#### [REQUIRED WORK]
Return every record below exactly as written, but leave out the pictures.

━━━━━━━━━━

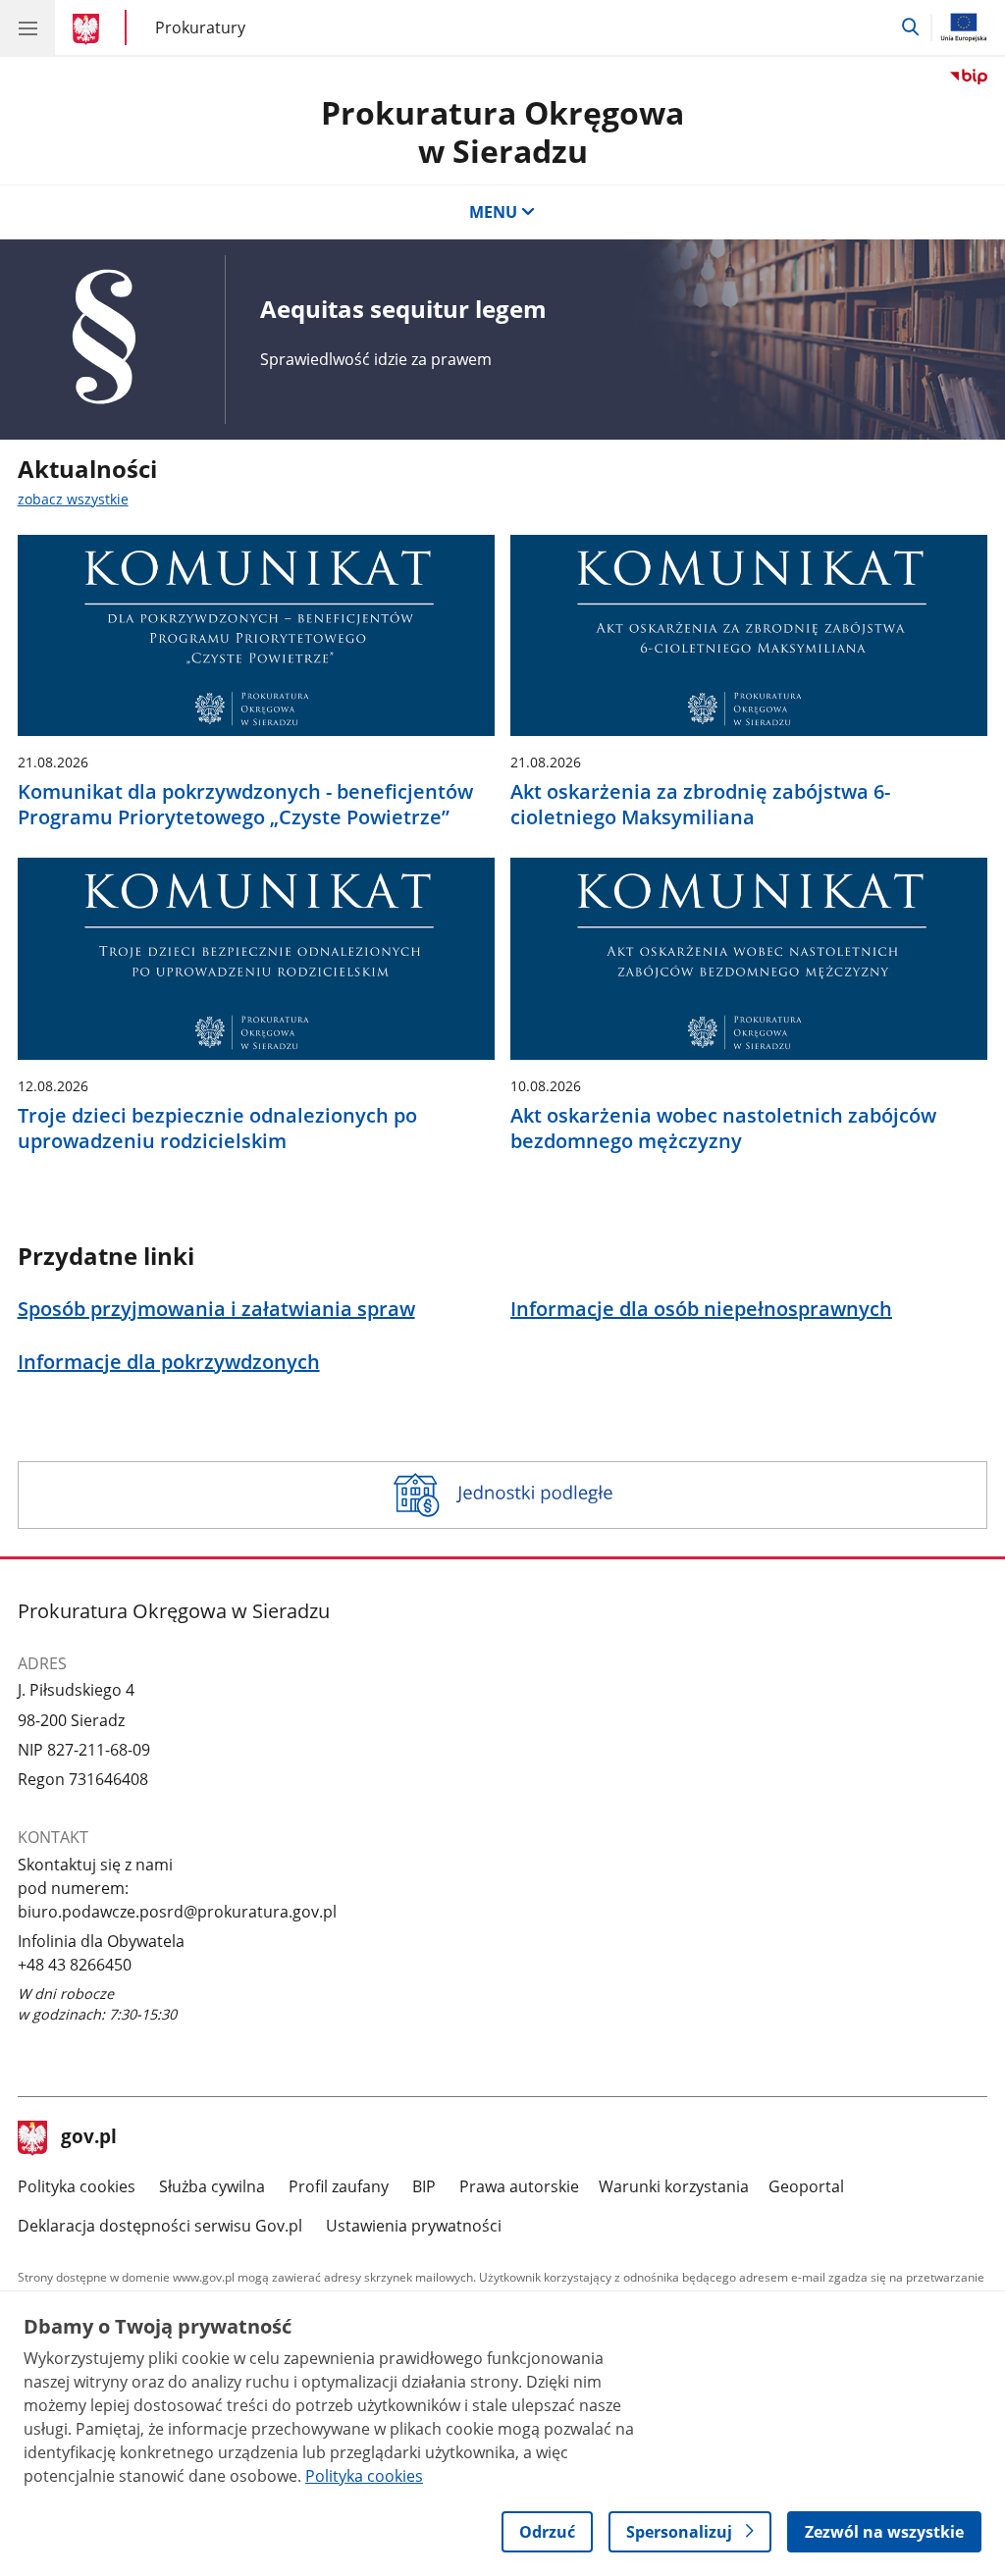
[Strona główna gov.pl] (89, 29)
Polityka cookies (76, 2186)
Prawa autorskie (519, 2186)
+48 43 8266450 (75, 1964)
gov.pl (88, 2138)
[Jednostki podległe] (503, 1495)
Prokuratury (200, 27)
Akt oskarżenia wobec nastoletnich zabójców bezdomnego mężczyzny (723, 1128)
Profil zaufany (339, 2186)
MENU (493, 212)
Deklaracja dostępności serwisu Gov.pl (160, 2225)
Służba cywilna (212, 2186)
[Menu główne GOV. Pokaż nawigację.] (27, 27)
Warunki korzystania (674, 2186)
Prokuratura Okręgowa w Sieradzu (502, 131)
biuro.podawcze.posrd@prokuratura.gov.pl (177, 1911)
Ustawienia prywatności (414, 2225)
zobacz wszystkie (73, 499)
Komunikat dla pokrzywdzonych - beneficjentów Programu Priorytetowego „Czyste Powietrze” (245, 804)
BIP (424, 2186)
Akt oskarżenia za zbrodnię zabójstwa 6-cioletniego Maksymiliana (700, 804)
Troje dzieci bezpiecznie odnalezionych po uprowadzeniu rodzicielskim (217, 1128)
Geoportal (806, 2186)
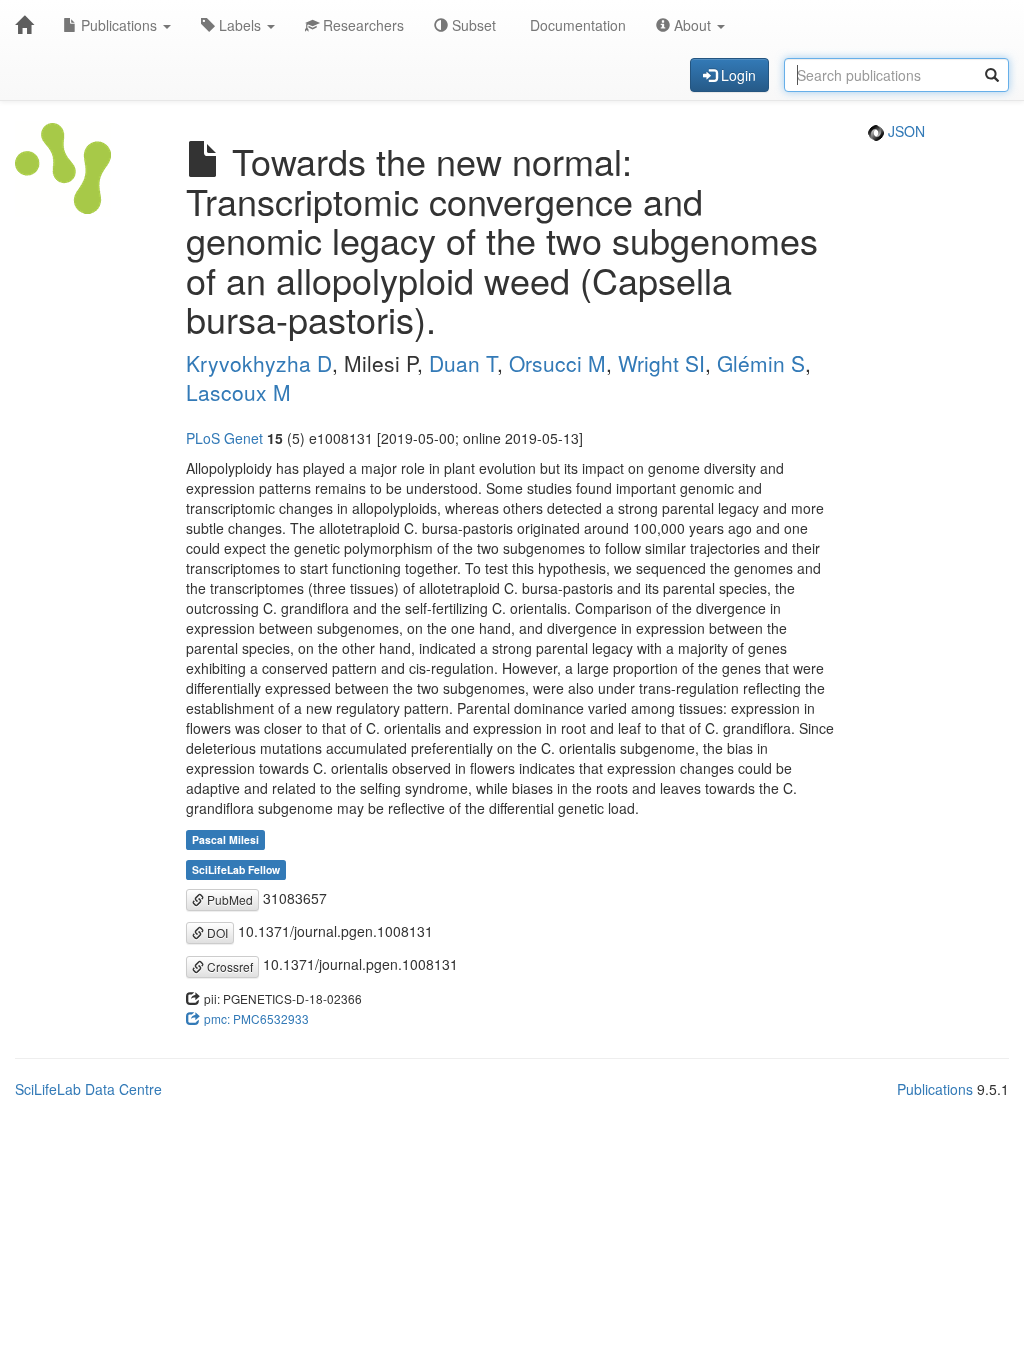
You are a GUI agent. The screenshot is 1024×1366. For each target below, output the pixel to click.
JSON (904, 131)
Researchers (361, 25)
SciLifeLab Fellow (236, 869)
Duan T (463, 363)
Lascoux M (238, 392)
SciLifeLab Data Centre (88, 1089)
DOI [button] (216, 932)
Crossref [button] (228, 966)
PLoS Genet (224, 438)
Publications (119, 25)
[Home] (24, 25)
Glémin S (761, 363)
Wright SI (661, 363)
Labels (240, 25)
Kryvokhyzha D (259, 363)
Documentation (576, 25)
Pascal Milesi (225, 839)
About (692, 25)
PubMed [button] (228, 899)
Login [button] (736, 75)
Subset (472, 25)
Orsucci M (557, 363)
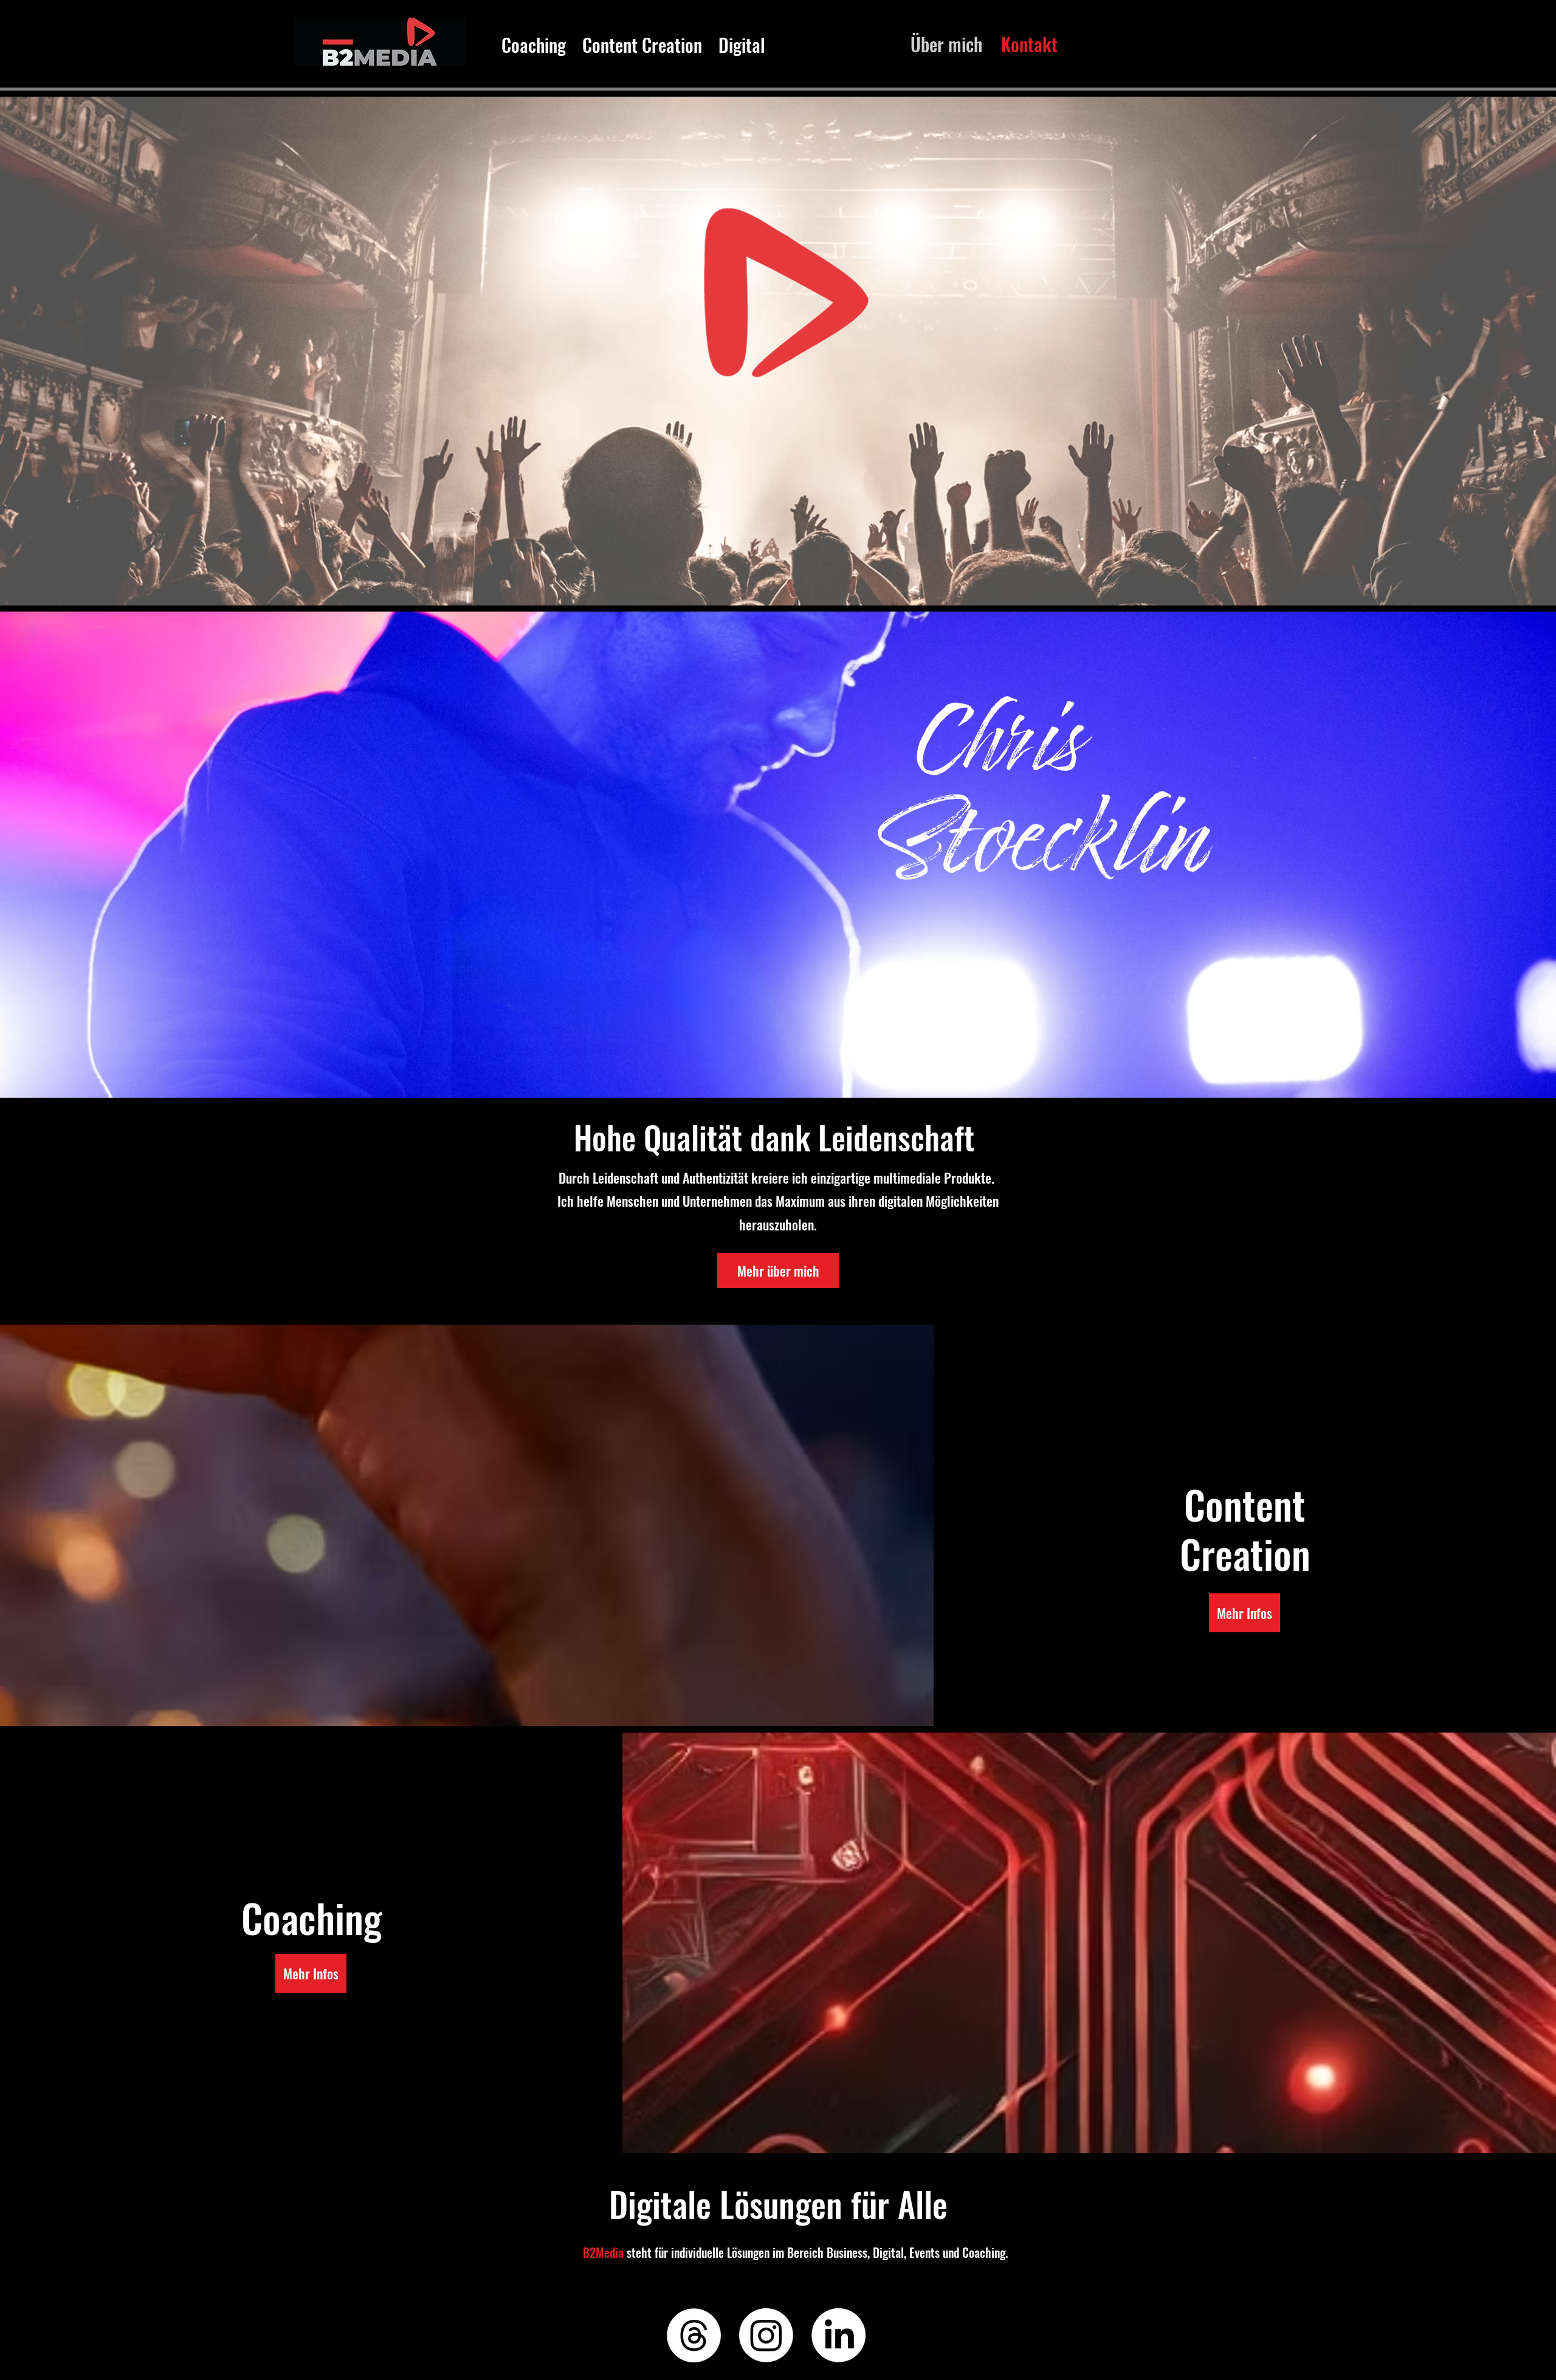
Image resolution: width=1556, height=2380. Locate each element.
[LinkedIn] (838, 2335)
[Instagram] (766, 2335)
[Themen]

━━━━━━━━━━

#### [WORKED SOLUTION]
[Strona główna gov.pl] (89, 29)
Polityka cookies (76, 2186)
Prawa autorskie (519, 2186)
+48 43 8266450 (75, 1964)
gov.pl (88, 2138)
[Jednostki podległe] (503, 1495)
Prokuratury (200, 27)
Akt oskarżenia wobec nastoletnich zabójców bezdomnego mężczyzny (723, 1128)
Profil zaufany (339, 2186)
MENU (493, 212)
Deklaracja dostępności serwisu Gov.pl (160, 2225)
Służba cywilna (212, 2186)
[Menu główne GOV. Pokaż nawigację.] (27, 27)
Warunki korzystania (674, 2186)
Prokuratura Okręgowa w Sieradzu (502, 131)
biuro.podawcze.posrd@prokuratura.gov.pl (177, 1911)
Ustawienia prywatności (414, 2225)
zobacz wszystkie (73, 499)
Komunikat dla pokrzywdzonych - beneficjentów Programu Priorytetowego „Czyste Powietrze” (245, 804)
BIP (424, 2186)
Akt oskarżenia za zbrodnię zabójstwa 6-cioletniego Maksymiliana (700, 804)
Troje dzieci bezpiecznie odnalezionych po uprowadzeniu rodzicielskim (217, 1128)
Geoportal (806, 2186)
You are a GUI agent. The screenshot is 1024×1366. For each target below, output the pixel to click.
JSON (904, 131)
Researchers (361, 25)
SciLifeLab Fellow (236, 869)
Duan T (463, 363)
Lascoux M (238, 392)
SciLifeLab Data Centre (88, 1089)
DOI [button] (216, 932)
Crossref [button] (228, 966)
PLoS Genet (224, 438)
Publications (119, 25)
[Home] (24, 25)
Glémin S (761, 363)
Wright SI (661, 363)
Labels (240, 25)
Kryvokhyzha D (259, 363)
Documentation (576, 25)
Pascal Milesi (225, 839)
About (692, 25)
PubMed [button] (228, 899)
Login [button] (736, 75)
Subset (472, 25)
Orsucci M (557, 363)
Image resolution: width=1556, height=2380. Locate each element.
[LinkedIn] (838, 2335)
[Instagram] (766, 2335)
[Themen]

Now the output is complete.